今回このテーマに興味を持ったチームメンバーは関心領域がそれぞれ異なっていたため、まずは哲学対話で話し合いたいテーマをみんなで出し合い、その中から2案を選びました。
1回目の哲学対話のお題は「関係の質とは」。経営チームが大解剖していた「おうちの診療所」で重視しているのが関係の質です。捉えどころのない関係の質について、2時間じっくり話し合いました。
2回目の哲学対話のお題は「他者の価値観を受け入れるには?」。こちらは同級生と分かり合えなかったという経験をきっかけに生まれた問いです。2回目にもなると対話の方法にも慣れてきました。
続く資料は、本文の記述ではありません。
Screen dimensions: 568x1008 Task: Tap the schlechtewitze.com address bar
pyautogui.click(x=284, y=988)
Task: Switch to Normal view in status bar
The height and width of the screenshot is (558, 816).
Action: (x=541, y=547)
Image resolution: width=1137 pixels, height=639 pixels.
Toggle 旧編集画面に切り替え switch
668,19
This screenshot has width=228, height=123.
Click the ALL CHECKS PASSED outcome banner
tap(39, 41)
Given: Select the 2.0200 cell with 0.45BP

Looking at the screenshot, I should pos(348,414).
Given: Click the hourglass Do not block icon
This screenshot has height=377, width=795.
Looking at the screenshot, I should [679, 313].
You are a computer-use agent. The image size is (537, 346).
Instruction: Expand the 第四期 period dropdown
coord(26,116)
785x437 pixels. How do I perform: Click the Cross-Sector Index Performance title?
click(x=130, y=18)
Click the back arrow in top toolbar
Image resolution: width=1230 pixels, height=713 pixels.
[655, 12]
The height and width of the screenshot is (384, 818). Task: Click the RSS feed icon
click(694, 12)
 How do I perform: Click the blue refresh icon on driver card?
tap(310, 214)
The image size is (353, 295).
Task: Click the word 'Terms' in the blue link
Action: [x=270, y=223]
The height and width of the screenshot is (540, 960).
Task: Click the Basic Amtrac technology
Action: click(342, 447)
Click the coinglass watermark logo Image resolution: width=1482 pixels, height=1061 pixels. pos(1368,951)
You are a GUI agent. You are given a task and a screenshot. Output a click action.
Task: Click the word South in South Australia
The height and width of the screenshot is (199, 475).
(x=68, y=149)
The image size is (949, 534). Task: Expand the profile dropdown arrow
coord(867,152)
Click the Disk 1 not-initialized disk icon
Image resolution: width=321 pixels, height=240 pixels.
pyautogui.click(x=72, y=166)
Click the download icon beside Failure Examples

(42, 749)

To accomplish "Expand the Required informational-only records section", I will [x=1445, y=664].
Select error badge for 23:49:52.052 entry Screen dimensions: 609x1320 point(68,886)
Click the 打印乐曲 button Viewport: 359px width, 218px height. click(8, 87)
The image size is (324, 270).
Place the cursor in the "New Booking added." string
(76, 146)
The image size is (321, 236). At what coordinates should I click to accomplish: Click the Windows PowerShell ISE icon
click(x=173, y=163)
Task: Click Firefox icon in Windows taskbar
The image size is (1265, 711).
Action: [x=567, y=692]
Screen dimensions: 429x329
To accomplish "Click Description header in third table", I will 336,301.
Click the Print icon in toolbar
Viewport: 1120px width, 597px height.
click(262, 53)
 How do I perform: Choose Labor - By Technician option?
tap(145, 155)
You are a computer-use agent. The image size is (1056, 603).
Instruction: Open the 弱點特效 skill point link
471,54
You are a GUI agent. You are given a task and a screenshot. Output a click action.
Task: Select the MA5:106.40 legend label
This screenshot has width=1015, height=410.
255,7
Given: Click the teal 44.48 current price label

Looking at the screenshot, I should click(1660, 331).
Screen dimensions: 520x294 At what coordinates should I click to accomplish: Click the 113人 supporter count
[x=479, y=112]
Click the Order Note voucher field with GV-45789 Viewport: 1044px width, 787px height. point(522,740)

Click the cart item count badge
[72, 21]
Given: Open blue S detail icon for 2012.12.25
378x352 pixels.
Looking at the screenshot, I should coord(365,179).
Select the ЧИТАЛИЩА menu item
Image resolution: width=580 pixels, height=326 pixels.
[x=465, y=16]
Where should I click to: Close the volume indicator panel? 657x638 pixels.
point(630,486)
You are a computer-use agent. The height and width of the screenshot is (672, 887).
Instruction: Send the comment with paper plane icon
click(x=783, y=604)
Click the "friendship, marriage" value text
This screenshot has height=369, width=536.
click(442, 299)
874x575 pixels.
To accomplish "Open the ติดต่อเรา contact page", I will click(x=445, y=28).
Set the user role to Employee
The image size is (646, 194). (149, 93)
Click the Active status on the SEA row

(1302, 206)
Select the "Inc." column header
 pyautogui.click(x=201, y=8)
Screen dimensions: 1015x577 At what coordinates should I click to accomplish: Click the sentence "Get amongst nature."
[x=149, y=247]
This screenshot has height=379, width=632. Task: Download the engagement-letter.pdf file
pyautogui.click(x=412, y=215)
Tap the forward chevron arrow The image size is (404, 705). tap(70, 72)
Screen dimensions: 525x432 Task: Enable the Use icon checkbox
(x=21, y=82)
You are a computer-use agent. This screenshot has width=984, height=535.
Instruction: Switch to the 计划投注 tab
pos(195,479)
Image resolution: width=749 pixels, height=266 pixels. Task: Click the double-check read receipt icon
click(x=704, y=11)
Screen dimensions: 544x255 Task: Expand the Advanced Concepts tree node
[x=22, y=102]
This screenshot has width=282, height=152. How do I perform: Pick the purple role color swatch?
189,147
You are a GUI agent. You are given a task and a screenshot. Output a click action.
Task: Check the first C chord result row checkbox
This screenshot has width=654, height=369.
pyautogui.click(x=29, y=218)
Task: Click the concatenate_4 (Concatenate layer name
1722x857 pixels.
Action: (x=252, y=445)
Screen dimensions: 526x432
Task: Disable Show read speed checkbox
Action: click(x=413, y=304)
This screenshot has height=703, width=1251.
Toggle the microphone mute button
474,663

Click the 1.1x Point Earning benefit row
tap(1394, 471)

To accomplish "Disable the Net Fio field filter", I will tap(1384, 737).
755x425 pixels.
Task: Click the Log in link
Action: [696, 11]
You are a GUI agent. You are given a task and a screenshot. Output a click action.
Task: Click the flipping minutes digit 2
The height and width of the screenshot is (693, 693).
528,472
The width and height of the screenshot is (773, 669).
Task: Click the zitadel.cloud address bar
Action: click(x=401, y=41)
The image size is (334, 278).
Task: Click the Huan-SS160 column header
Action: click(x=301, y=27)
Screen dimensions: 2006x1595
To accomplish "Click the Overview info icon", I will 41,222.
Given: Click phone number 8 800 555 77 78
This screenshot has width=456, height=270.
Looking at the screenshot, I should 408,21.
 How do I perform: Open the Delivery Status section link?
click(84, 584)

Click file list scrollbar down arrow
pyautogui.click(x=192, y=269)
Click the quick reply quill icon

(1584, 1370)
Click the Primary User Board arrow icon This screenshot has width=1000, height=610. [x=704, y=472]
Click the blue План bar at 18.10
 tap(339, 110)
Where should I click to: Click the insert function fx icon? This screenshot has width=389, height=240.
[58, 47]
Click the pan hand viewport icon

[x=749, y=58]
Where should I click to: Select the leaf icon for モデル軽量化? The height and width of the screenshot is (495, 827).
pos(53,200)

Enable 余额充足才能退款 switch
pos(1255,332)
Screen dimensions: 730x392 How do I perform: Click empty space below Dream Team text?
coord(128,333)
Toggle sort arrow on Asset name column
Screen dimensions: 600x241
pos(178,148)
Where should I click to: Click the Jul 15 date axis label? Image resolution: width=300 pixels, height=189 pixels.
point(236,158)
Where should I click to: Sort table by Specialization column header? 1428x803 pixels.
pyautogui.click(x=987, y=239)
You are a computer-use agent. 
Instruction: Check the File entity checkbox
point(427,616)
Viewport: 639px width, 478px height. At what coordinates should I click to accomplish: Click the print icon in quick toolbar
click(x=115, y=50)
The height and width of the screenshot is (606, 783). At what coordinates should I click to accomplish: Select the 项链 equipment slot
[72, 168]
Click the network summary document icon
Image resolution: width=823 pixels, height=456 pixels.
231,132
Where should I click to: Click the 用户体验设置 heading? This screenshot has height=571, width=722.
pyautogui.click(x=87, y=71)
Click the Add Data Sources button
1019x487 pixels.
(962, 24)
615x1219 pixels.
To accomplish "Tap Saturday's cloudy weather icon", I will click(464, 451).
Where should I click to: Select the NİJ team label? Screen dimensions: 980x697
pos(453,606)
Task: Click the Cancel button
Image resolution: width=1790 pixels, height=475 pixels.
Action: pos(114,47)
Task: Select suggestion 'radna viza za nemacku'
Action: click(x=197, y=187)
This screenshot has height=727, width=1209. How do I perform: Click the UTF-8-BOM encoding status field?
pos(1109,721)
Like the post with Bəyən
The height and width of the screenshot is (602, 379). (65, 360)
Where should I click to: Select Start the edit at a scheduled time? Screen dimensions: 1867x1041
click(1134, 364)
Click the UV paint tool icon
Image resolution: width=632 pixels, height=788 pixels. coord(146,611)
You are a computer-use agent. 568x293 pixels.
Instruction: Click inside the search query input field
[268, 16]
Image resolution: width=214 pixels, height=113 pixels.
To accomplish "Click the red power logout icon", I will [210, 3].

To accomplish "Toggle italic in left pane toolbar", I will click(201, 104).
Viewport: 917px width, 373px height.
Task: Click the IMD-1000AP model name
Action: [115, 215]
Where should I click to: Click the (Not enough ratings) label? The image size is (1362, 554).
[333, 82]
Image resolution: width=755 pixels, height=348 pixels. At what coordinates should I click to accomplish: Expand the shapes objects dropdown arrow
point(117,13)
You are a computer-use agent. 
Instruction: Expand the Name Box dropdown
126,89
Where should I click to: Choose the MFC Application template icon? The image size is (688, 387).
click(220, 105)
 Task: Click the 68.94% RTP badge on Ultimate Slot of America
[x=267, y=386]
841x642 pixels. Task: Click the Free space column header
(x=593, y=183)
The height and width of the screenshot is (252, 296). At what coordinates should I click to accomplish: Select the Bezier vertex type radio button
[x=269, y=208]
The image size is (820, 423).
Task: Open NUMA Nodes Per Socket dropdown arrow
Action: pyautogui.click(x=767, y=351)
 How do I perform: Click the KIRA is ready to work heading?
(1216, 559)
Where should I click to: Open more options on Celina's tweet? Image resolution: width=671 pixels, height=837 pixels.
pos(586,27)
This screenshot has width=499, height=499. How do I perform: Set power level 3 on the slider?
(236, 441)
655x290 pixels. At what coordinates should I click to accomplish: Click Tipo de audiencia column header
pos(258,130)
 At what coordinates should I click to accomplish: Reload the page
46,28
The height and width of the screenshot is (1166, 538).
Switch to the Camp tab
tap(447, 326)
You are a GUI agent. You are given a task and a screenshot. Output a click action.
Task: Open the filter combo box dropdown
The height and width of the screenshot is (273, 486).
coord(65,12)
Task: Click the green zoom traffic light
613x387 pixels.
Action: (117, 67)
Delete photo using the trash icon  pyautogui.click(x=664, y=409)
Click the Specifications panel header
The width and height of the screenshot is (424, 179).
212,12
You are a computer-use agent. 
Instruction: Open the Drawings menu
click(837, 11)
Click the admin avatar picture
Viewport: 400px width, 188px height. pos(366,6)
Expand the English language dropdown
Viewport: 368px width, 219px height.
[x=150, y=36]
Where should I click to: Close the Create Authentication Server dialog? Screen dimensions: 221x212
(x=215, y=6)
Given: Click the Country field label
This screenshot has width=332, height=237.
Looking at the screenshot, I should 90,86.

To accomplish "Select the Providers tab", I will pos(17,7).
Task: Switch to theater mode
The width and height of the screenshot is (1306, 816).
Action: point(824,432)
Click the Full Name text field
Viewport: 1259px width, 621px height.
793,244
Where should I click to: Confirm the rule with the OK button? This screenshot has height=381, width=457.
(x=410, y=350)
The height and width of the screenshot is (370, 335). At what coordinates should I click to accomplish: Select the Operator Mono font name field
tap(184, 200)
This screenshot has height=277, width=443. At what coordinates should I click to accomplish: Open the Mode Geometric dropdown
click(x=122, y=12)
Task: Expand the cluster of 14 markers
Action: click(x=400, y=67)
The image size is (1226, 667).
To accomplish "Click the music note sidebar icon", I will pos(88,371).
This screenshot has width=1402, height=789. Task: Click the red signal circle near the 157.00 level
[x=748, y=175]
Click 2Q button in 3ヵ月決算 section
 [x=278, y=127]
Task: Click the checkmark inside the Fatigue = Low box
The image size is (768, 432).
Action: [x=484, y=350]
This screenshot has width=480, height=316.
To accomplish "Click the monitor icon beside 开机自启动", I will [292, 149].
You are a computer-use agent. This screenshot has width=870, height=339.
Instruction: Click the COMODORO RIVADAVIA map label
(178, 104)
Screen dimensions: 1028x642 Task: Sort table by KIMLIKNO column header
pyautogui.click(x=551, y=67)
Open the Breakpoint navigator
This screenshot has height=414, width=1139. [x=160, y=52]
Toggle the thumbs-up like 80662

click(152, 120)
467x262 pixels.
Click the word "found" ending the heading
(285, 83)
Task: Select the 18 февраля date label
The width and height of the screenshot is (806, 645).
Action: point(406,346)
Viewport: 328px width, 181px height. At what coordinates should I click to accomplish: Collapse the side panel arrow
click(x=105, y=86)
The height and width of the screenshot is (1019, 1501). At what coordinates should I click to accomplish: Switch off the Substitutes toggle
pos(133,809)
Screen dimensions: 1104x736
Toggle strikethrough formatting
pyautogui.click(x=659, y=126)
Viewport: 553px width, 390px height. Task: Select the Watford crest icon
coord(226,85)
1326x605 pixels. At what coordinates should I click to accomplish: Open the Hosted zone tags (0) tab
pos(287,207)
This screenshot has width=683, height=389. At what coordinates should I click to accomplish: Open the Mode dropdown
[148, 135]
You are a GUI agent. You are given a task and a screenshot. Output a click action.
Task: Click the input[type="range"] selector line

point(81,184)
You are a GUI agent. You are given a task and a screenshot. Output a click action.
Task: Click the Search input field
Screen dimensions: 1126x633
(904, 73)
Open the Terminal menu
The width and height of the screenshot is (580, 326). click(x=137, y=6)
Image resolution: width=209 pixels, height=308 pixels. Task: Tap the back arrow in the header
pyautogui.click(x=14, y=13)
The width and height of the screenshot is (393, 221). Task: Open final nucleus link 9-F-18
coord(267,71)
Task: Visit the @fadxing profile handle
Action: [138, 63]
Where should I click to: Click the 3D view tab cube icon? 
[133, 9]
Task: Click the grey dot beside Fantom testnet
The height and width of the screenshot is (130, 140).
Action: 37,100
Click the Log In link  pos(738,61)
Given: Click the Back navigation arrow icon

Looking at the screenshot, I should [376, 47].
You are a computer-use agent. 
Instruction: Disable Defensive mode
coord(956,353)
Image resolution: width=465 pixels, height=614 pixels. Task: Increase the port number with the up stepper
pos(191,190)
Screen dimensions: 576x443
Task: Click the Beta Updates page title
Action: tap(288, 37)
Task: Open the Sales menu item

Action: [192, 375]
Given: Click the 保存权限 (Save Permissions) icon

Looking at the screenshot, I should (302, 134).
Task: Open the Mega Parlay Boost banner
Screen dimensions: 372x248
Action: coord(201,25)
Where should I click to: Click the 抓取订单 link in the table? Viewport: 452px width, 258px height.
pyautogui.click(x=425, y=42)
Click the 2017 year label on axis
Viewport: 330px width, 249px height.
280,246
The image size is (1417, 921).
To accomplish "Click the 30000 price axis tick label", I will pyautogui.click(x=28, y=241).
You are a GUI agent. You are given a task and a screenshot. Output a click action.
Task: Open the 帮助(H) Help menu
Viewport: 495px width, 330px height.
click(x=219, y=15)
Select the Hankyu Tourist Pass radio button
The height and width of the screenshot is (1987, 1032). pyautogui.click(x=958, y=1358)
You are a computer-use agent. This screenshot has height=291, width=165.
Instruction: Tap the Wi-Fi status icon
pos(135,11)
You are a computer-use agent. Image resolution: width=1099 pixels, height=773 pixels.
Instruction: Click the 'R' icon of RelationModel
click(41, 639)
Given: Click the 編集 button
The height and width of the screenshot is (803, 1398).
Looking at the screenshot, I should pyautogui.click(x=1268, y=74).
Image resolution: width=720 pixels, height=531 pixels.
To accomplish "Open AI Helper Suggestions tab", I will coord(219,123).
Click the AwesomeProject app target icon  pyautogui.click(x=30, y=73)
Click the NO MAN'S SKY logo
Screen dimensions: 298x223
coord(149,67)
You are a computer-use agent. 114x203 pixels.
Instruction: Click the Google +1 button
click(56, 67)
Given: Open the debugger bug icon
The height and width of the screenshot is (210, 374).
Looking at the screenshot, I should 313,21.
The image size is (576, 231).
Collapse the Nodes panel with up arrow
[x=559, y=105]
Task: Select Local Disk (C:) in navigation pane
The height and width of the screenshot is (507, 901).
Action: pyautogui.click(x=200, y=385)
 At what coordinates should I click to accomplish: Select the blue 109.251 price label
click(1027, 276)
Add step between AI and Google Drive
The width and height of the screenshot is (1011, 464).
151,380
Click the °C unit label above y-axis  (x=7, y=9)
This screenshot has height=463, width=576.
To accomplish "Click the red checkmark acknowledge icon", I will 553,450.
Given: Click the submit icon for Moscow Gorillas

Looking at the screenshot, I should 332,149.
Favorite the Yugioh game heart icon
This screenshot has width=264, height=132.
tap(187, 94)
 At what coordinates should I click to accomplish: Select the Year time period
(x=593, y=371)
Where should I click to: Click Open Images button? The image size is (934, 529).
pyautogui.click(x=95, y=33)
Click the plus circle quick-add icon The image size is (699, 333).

わざわざ時間をつくって、オチも結論も求めず思いをそのまま交わし合う対話の時間は非常に豊かな時間だったそうです。成果を求めない自由研究だからこそ実現できた贅沢な時間の使い方ですね。哲学対話からは「まとめ」や「答え」は出ませんが、得られたものは確実にあったようでした。
チームメンバー:よこたつ、ムーさん、まさまさ、大野先生、Satoさん、kissa
(6)アートチーム「絵心からの解放」
このチームのチャンネルには、研究期間中、毎日メンバーが撮影した写真が投稿されました。何気なく一人が始めたことを真似したのが始まりで、毎日ひとり1枚写真をアップし、お互いにコメントをつけ合うのが習慣化していった結果、投稿された日常写真は167枚にのぼりました。
このチームの研究テーマは「絵心からの解放」。
日頃なかなか写真や絵を書けない理由のひとつに、他人の目を意識してしまうということがあります。そこで、このチームでは、うまくやろうとせずにアウトプットしていくことに重きをおきました。
「非同期で参加しやすいようにしよう」というチームのスタンスも決め、それぞれのペースで投稿するスタイルをとりました。そのおかげで気構えずに投稿できた他、日頃はスレッドへの参加が少ないメンバーが登場してくれるという嬉しいメリットもありました。
日々の蓄積は馬鹿にならないもので、撮ることが習慣になってくると日常の小さな感動ポイントを見つけやすくなるという変化もあったそうです。また、多くの会話を交わしたわけではありませんが、写真やコメントからお互いのパーソナリティに触れられ、メンバー間の交流も深まっていきました。
投稿写真をまとめたコラージュからはアート/写真チームの静かな盛り上がりが伝わってきました。写真の投稿は研究期間終了後も続いており、今後は月に1回は感想を言い合う回をしてみようという話も出ているのだとか。SHIPメンバーはぜひチャンネルものぞいてみてください。